◆ Required work
State how many lines in the records below include the word "right". Give nothing but that number.

◆ Entries supplied
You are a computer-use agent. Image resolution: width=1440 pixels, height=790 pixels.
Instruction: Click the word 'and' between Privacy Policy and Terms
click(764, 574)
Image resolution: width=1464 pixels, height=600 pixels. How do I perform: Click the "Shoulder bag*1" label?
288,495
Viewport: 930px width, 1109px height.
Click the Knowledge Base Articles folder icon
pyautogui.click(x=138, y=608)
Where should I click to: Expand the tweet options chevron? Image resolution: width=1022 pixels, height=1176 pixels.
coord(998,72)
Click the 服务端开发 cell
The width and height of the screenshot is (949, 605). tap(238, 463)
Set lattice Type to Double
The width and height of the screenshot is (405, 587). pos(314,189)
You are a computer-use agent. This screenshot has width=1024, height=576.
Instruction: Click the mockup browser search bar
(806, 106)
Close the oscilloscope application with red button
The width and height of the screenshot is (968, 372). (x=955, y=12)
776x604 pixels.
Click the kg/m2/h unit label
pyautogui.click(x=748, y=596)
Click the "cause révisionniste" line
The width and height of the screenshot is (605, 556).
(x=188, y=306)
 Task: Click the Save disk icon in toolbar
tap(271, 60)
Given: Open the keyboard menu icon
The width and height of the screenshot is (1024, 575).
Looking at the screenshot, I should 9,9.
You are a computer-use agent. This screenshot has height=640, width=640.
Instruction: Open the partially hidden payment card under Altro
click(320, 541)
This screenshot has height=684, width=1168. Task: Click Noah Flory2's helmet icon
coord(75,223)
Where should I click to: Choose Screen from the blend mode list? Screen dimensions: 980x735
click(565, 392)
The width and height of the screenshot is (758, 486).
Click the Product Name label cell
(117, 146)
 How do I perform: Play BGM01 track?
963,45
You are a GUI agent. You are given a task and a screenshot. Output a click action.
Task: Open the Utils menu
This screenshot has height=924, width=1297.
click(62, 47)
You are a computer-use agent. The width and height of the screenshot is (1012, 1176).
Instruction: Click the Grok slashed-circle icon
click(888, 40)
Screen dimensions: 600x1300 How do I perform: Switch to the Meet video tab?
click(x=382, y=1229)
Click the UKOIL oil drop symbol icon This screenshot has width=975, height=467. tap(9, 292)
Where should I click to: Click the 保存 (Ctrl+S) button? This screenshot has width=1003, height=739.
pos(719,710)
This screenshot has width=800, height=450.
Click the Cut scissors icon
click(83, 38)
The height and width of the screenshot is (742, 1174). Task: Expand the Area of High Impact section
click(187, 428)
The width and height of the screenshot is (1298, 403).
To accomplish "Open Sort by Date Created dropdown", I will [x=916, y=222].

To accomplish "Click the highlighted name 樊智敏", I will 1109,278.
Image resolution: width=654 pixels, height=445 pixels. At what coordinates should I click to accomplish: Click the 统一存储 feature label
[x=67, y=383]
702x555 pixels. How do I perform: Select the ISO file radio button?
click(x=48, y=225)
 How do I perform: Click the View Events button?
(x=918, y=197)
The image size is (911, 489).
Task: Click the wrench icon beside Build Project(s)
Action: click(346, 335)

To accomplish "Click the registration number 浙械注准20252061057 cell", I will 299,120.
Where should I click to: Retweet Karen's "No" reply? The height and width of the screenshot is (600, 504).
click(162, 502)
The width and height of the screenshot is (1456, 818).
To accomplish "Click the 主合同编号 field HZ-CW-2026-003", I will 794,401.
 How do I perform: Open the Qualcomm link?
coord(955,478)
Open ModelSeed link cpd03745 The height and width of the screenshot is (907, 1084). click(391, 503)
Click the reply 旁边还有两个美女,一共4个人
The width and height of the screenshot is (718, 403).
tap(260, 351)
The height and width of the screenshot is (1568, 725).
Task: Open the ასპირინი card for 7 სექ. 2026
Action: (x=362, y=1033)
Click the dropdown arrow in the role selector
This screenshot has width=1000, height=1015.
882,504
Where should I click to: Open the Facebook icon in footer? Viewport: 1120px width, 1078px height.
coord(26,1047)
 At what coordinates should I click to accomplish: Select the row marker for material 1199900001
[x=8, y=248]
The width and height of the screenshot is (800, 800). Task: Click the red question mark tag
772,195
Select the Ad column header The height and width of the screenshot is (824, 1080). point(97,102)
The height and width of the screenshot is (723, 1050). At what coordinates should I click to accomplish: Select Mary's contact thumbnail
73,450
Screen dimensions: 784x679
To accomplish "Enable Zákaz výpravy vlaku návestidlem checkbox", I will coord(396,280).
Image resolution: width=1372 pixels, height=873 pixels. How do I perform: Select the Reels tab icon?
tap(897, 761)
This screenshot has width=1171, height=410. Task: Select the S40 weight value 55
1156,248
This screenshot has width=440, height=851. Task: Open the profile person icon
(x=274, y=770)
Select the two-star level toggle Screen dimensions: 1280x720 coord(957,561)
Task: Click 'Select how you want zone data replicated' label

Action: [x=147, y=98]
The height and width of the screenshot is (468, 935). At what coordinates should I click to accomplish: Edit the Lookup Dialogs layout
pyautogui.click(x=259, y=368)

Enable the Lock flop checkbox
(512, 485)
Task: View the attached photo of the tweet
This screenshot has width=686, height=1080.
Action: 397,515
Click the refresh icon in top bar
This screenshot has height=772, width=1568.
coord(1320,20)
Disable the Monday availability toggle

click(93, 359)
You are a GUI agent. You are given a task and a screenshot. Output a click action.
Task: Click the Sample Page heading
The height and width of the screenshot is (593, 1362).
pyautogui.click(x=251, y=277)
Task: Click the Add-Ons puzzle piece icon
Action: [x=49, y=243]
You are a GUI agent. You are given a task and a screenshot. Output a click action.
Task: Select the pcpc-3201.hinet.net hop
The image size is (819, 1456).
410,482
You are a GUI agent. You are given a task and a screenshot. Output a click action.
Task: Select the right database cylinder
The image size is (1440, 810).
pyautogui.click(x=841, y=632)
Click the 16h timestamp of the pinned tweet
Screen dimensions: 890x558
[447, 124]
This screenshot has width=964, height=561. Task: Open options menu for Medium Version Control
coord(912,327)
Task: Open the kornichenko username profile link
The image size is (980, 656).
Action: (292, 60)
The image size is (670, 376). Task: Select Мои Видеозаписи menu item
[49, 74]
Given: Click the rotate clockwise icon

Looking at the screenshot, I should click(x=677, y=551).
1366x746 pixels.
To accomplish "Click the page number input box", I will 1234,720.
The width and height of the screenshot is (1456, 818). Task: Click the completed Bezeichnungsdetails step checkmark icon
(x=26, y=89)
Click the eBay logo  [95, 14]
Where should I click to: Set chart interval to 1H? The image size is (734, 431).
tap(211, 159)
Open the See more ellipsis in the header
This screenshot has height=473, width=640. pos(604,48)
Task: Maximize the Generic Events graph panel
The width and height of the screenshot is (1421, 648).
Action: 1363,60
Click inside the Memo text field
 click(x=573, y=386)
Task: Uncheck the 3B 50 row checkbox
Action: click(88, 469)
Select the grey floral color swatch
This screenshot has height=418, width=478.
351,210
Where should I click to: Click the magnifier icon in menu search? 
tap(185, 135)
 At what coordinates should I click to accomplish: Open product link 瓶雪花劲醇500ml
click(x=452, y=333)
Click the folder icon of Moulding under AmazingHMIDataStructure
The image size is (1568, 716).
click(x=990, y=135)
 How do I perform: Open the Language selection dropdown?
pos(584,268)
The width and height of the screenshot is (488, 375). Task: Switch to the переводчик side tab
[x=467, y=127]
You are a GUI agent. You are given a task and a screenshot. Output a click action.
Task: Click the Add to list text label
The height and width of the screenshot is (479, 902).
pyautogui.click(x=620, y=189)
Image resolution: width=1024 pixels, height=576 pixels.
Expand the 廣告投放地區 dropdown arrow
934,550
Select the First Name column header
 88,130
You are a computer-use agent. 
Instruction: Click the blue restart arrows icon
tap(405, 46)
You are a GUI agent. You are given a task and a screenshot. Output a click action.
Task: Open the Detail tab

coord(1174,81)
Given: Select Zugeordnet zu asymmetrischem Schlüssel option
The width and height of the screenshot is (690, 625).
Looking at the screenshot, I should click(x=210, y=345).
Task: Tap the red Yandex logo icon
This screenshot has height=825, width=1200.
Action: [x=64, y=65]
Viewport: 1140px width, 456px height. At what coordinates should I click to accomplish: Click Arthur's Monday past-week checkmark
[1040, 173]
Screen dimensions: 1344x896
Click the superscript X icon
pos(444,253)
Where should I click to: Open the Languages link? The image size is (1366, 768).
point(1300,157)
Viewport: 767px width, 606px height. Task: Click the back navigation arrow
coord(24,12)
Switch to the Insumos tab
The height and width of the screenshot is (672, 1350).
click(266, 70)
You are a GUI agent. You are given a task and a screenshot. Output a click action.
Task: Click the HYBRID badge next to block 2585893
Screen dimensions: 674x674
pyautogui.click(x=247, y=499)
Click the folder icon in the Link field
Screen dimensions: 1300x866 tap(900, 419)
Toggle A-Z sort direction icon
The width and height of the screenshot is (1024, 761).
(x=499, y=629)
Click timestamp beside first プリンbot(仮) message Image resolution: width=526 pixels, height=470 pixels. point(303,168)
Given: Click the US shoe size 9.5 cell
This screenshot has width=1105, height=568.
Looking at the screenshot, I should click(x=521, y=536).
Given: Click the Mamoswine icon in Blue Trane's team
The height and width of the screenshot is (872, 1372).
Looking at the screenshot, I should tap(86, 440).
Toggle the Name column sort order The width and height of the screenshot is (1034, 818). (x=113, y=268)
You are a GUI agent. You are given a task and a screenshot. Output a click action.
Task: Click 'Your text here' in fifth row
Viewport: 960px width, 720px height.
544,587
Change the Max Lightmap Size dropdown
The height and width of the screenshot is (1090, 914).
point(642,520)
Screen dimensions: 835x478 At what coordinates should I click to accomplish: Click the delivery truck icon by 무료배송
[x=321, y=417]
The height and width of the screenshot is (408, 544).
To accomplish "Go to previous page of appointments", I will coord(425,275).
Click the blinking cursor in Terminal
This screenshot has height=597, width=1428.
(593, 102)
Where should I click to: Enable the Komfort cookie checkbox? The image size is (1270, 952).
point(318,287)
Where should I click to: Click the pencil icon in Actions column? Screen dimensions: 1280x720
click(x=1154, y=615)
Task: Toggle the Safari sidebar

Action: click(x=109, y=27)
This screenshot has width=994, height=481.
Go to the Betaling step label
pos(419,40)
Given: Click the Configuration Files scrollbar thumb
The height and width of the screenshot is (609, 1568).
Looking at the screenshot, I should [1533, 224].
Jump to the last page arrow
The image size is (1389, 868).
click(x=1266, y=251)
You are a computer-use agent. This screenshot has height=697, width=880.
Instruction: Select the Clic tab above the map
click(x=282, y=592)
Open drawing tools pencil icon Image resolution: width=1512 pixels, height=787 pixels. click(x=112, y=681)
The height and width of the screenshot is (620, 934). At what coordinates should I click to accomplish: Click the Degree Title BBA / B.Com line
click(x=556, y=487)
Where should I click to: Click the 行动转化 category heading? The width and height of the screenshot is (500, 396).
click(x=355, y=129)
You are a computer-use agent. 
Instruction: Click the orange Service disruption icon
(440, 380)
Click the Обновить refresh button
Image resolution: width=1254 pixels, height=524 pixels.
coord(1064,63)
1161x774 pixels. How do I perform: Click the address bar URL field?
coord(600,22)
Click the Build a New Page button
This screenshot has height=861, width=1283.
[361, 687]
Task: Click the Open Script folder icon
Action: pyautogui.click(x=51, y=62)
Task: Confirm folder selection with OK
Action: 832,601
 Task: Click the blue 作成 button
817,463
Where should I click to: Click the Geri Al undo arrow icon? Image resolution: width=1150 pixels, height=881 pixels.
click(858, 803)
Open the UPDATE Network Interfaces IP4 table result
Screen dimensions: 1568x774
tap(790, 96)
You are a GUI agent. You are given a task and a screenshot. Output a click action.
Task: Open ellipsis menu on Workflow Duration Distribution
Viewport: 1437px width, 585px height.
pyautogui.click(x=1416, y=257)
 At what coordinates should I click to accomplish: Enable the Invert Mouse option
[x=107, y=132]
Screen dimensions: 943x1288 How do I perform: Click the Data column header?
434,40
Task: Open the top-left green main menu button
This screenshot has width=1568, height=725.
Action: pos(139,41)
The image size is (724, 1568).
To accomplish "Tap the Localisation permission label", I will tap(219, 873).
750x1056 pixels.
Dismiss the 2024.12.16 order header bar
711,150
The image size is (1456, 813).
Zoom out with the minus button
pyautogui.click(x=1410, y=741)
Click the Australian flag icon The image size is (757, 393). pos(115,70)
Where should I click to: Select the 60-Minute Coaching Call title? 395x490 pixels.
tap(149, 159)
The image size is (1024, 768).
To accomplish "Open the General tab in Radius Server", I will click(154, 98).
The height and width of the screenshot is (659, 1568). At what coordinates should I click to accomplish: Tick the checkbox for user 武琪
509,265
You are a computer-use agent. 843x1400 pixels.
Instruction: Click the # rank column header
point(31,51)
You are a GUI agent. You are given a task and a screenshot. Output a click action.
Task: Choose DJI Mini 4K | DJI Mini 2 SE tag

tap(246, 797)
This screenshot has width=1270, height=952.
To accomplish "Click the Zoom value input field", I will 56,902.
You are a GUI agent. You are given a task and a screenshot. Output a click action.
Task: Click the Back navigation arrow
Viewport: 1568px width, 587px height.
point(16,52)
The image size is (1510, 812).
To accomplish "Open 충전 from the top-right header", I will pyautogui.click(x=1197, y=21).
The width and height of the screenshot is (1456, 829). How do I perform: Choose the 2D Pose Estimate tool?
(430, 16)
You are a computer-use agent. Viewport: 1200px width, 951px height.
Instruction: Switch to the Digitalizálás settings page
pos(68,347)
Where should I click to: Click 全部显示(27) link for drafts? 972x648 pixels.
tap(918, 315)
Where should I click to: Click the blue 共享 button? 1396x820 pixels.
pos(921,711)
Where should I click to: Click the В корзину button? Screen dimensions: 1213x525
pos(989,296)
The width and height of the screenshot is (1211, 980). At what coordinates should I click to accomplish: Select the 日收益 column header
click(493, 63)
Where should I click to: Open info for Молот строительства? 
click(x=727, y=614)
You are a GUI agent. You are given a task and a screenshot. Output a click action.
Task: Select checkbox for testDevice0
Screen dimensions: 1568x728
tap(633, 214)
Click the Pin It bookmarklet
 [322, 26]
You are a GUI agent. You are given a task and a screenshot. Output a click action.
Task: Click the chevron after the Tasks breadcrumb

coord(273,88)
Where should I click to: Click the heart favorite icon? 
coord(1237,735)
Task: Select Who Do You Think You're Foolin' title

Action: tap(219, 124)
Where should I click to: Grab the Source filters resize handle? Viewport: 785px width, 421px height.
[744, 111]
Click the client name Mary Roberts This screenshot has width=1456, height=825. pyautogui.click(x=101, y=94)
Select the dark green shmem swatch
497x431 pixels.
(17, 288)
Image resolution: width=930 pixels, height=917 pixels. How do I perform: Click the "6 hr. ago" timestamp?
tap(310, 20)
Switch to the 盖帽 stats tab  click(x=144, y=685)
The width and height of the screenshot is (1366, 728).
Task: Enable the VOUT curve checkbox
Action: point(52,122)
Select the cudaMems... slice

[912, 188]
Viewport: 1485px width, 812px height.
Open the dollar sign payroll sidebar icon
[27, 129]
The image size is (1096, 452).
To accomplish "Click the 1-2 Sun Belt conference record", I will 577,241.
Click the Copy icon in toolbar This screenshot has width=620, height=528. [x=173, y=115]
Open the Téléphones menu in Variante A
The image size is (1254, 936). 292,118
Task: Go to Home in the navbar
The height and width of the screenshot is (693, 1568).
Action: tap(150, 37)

◆ Response to this exercise
2